3. Per ripristinare lo stato della cute, quando è già molto rovinata, molto utili sono le tecnologie come la radiofrequenza frazionata ad aghi ed il needling. «Si tratta di metodiche che hanno lo scopo di ripristinare lo stato della cute inducendo un trauma “calibrato” che indurrà la riparazione dei tessuti danneggiati. Non è necessaria la degenza ma servono più sedute della durata di 30 minuti, da effettuarsi a distanza variabile (da 2 a 6 settimane inizialmente) in base al tipo di cute, all’intensità del trattamento e di inestetismo da trattare.
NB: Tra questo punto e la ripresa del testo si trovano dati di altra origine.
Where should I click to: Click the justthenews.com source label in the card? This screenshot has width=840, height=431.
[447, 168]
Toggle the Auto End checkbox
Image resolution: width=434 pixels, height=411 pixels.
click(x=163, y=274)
Dopo il trattamento si può notare un leggero arrossamento, e in alcuni casi possono comparire piccole crosticine camuffabili con il make up» affermano i chirurghi plastici.

4. La medicina estetica è un ottimo alleato per il ringiovanimento, ma non fa miracoli: «Il chirurgo plastico è la persona che può suggerire al paziente qual è la strada migliore da seguire. Oggi i pazienti preferiscono i trattamenti di medicina estetica, che sono meno invasivi, ma bisogna prima avere chiaro qual è il risultato che il paziente vuole raggiungere. Se una paziente di 60 anni vuole la pelle più morbida e compatta, le si spiega che un lifting le permetterebbe di ringiovanire, ma se quello che cerca è un trattamento per “sentirsi curata”, anche la medicina estetica può essere sufficiente. Importante è rivolgersi a un esperto serio, per evitare di illudersi con false promesse e spendere soldi inutilmente. Ai pazienti spieghiamo che la medicina estetica è come la palestra: per avere un fisico statuario non bastano 6 mesi di allenamenti, bisognerà cambiare le abitudini di vita e continuare gli esercizi, con uno sforzo progressivamente minore, per sempre. La medicina estetica è molto simile: prevenire nel tempo o ristrutturare col tempo» affermano i chirurghi.

5. Settembre è il mese giusto per pensare a rimettersi in forma in vista della prossima estate. «Spesso in spiaggia o con i vestiti più corti e scollati, molte donne non si sentono a proprio agio con il proprio corpo. Settembre è il mese ideale per programmare da subito la rimessa in forma: consigliamo ad esempio di programmare due cicli di carbossiterapia annuali, uno verso ottobre-novembre ed un secondo da concludersi a maggio dall’anno prossimo, così da non farsi trovare impreparati alla prova costume» concludono Bove e Rauso.